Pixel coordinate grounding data
⁂
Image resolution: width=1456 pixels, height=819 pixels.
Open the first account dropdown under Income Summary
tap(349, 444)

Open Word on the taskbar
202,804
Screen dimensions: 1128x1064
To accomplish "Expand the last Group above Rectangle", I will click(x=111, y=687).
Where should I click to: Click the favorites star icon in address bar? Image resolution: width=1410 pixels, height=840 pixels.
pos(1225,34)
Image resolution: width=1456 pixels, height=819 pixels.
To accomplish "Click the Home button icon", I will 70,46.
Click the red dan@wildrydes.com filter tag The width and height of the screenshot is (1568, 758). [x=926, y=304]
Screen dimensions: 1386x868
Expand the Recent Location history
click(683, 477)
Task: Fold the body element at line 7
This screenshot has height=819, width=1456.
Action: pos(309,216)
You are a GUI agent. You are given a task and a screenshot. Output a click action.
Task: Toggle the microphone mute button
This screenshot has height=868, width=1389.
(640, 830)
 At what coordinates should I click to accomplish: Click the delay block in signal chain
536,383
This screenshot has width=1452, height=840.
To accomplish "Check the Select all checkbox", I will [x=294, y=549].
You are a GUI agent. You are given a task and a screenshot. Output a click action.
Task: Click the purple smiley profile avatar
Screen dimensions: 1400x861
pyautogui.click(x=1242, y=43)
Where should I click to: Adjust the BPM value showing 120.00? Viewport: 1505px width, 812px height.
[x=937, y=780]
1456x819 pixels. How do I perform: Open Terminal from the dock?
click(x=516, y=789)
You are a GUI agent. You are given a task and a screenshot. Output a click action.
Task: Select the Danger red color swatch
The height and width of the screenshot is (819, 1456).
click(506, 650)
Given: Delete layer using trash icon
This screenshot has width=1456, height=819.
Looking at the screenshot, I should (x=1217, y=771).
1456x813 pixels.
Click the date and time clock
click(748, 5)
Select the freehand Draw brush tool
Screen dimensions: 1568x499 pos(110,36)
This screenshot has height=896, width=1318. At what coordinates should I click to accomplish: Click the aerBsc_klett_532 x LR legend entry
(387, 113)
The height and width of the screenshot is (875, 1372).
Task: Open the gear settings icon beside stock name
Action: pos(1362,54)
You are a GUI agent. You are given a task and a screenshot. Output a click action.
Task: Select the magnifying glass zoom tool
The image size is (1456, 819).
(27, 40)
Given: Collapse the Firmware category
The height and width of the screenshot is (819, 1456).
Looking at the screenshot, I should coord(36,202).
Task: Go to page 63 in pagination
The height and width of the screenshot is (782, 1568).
⁂
◆ **ASSIGNMENT**
The task here is to output the line with "Task: Go to page 63 in pagination" and all lines after it to the end of the records above, exactly and only those.

◆ **WRITTEN SOLUTION**
Task: Go to page 63 in pagination
The height and width of the screenshot is (782, 1568).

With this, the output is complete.